Start of Excerpted records
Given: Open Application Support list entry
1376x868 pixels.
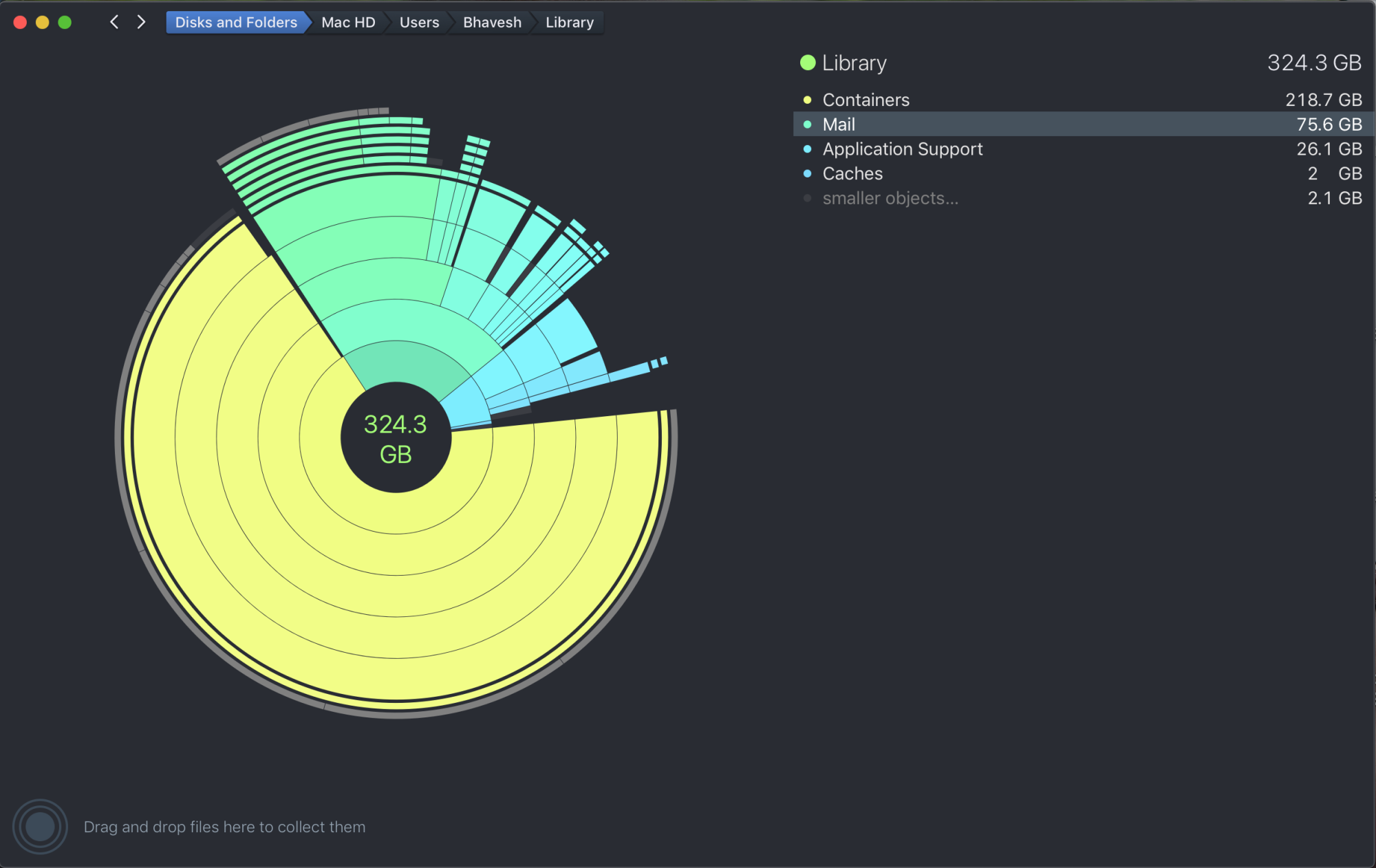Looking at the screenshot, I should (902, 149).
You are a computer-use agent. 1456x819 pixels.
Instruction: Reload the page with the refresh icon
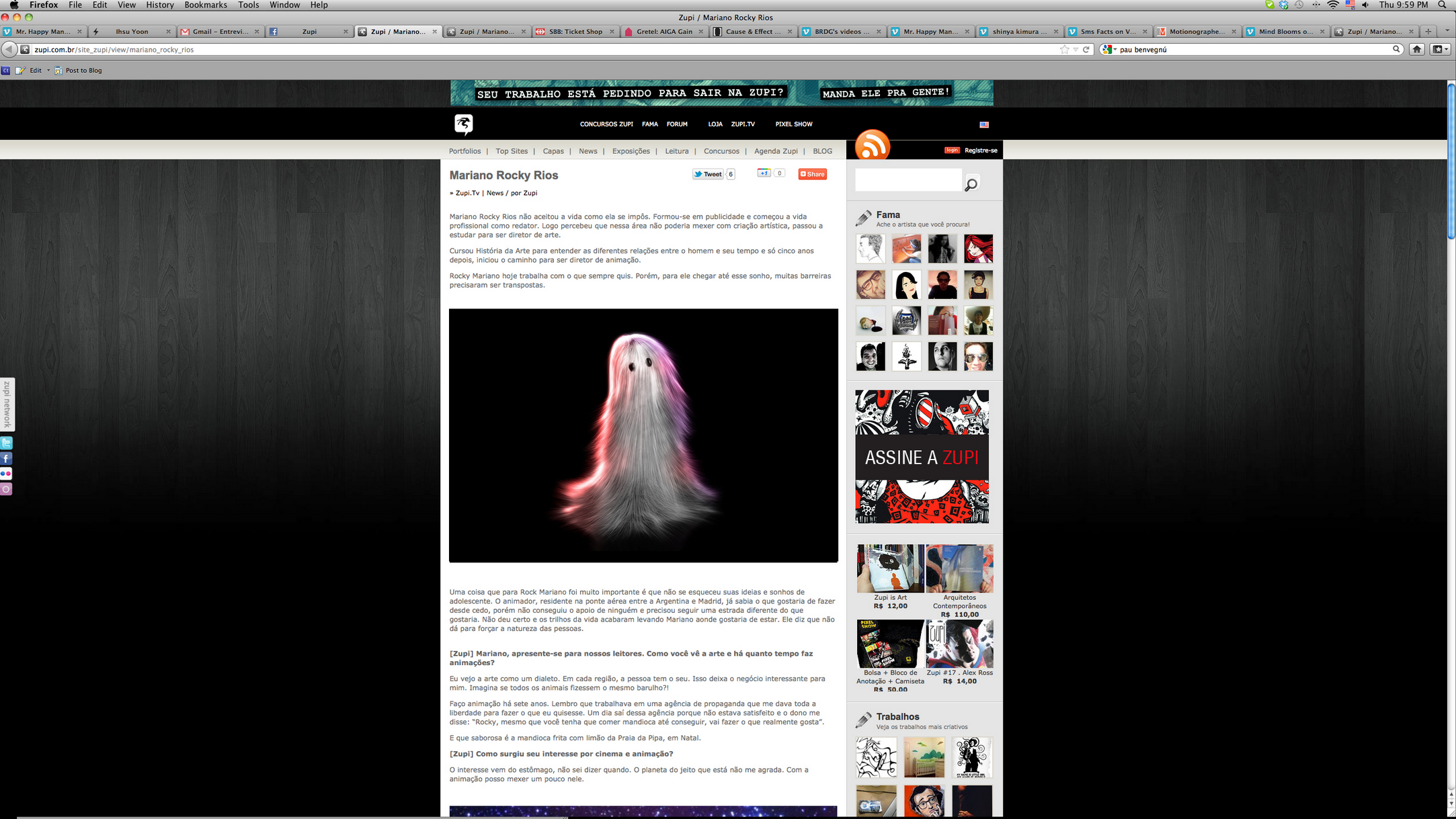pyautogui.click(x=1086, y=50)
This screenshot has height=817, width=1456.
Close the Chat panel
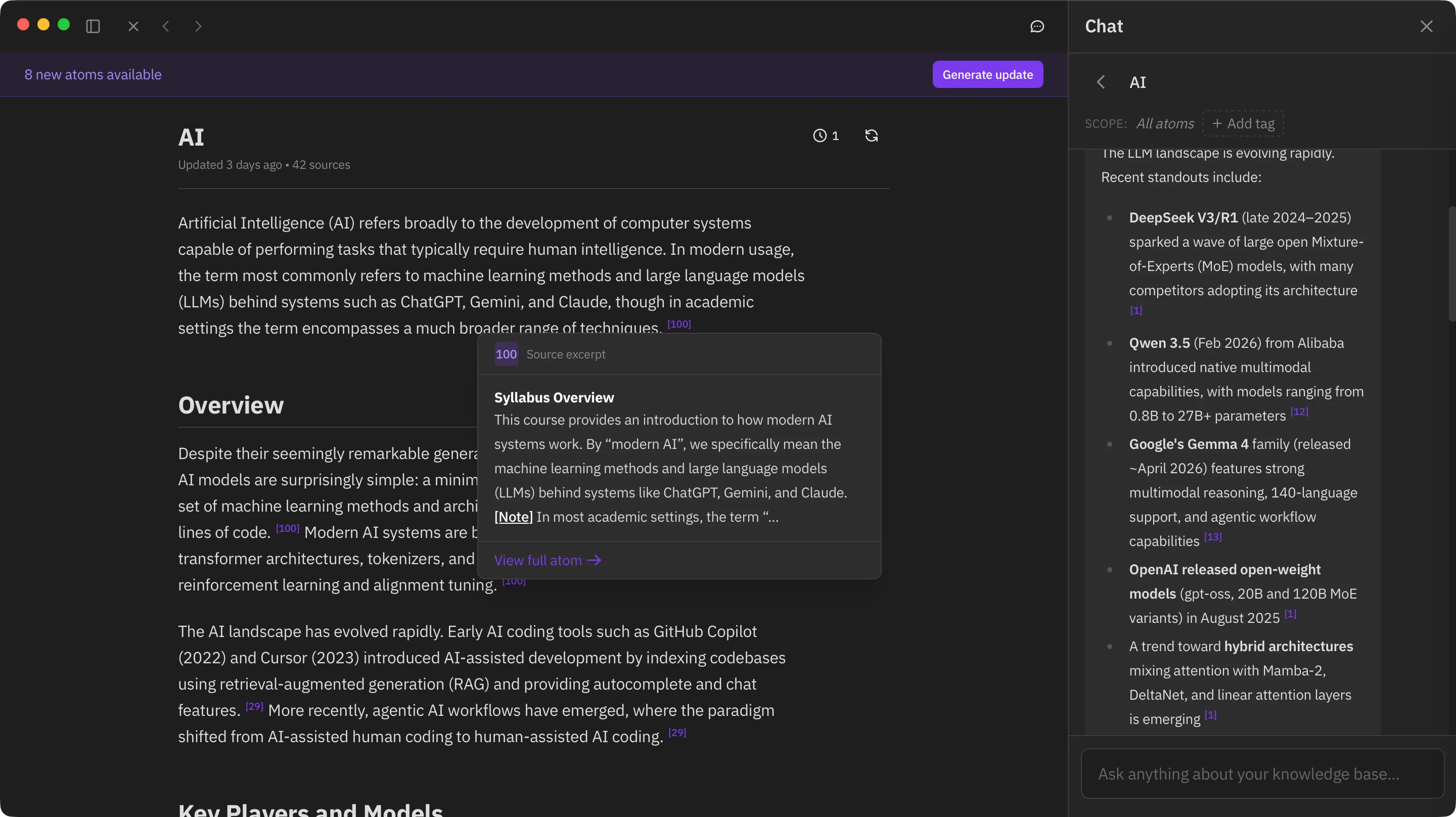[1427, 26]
End of Excerpted records
- _Problem details_: Write out a verbatim copy of the lines from the line that contains "Instruction: Reload the" through the end of the entries above; pictures are not copied.

- _Result for this task_:
Instruction: Reload the page with the refresh icon
pyautogui.click(x=1086, y=50)
This screenshot has height=817, width=1456.
Close the Chat panel
[1427, 26]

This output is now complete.